Anna Laetitia Barbauld (/bɑːrˈboʊld/, by herself possibly /bɑːrˈboʊ/, as in French, née Aikin; 20 June 1743 – 9 March 1825) was a prominent English poet, essayist, literary critic, editor, and author of children's literature.
A "woman of letters" who published in multiple genres, Barbauld had a successful writing career at a time when women rarely were professional writers. She was a noted teacher at the Palgrave Academy and an innovative writer of works for children; her primers provided a model for pedagogy for more than a century. Her essays demonstrated that it was possible for a woman to be publicly engaged in politics, and other women authors such as Elizabeth Benger emulated her. Barbauld's literary career spanned numerous periods in British literary history: her work promoted the values of both the Enlightenment and Sensibility, and her poetry made a founding contribution to the development of British Romanticism. Barbauld was also a literary critic and her anthology of eighteenth-century British novels helped establish the canon as known today.

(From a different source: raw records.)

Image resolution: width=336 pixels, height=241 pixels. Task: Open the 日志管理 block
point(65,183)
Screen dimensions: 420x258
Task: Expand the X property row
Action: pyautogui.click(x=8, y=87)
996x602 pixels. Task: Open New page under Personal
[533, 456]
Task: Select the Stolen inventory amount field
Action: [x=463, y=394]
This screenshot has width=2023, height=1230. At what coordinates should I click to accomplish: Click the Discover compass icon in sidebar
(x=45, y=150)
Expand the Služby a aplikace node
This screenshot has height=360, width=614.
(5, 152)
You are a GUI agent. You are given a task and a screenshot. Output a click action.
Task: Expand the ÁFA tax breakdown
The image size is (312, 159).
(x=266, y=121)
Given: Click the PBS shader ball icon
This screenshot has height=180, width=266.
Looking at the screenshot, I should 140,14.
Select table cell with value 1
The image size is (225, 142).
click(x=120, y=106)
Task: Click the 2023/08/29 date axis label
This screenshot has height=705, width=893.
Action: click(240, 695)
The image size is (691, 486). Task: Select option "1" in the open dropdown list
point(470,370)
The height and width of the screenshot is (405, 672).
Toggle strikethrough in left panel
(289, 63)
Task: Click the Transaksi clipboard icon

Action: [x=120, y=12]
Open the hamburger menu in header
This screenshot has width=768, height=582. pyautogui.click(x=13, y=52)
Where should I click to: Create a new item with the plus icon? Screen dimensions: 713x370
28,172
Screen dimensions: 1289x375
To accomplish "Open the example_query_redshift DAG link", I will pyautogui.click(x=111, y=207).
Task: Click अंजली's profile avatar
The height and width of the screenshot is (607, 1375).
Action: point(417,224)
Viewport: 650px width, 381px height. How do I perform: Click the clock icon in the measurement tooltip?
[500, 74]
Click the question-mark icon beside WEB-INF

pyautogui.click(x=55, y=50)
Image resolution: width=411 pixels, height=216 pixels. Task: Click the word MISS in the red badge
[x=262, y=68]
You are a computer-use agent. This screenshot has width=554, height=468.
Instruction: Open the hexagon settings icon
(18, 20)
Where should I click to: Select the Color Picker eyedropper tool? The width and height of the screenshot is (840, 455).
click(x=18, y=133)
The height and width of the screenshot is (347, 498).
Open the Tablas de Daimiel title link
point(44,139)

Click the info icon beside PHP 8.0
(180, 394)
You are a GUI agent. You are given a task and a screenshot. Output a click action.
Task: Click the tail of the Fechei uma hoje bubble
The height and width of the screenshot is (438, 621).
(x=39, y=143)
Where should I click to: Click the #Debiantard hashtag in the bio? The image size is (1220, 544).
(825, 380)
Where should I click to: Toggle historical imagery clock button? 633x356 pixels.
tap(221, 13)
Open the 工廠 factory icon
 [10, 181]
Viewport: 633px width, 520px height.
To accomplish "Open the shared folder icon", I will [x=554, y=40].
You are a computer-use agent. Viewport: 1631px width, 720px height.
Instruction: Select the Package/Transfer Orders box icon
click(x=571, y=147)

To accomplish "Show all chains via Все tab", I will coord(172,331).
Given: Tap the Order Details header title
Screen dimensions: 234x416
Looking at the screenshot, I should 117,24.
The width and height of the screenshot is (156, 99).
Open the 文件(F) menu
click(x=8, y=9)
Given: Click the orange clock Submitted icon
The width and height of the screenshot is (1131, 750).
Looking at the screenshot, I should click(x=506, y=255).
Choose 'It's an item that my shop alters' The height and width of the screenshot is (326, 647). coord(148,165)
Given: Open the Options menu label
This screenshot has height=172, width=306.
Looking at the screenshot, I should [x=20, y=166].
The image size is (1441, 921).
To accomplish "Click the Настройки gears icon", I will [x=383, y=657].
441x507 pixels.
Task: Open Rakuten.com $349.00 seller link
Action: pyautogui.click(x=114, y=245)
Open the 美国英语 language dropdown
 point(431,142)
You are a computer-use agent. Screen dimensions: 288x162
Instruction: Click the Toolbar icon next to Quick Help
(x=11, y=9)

Barbauld's career as a poet ended abruptly in 1812 with the publication of Eighteen Hundred and Eleven, which criticised Britain's participation in the Napoleonic Wars. She was shocked by the vicious reviews it received and published nothing else in her lifetime. Her reputation was further damaged when many of the Romantic poets she had inspired in the heyday of the French Revolution turned against her in their later, more conservative years. Barbauld was remembered only as a pedantic children's writer in the nineteenth century, and largely forgotten in the twentieth, but the rise of feminist literary criticism in the 1980s renewed interest in her works and restored her place in literary history.